TASK GOAL – Go through the entries below from the first line and transcribe each one exactly, ending with the line that contains "Click the χ angle stepper control".

[Saved entries]
☆ ☆ ☆ ☆
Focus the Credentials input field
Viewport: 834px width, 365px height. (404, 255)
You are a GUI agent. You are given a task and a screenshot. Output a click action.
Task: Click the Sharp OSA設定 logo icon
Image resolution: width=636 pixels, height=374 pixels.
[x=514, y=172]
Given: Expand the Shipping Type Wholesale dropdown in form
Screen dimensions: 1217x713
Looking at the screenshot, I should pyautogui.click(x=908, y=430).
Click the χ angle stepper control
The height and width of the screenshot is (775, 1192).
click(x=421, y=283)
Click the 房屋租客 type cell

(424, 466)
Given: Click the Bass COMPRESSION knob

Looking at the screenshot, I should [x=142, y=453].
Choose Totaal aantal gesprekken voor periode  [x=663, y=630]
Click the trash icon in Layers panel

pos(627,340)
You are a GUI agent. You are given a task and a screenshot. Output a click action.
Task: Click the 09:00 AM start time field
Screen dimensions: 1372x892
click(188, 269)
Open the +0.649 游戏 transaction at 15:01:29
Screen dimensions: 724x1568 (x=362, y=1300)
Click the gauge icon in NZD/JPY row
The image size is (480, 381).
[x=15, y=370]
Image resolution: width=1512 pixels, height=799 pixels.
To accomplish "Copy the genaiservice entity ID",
☆ ☆ ☆ ☆
THE COMPLETED TASK –
Focus the Credentials input field
Viewport: 834px width, 365px height. (404, 255)
You are a GUI agent. You are given a task and a screenshot. Output a click action.
Task: Click the Sharp OSA設定 logo icon
Image resolution: width=636 pixels, height=374 pixels.
[x=514, y=172]
Given: Expand the Shipping Type Wholesale dropdown in form
Screen dimensions: 1217x713
Looking at the screenshot, I should pyautogui.click(x=908, y=430).
Click the χ angle stepper control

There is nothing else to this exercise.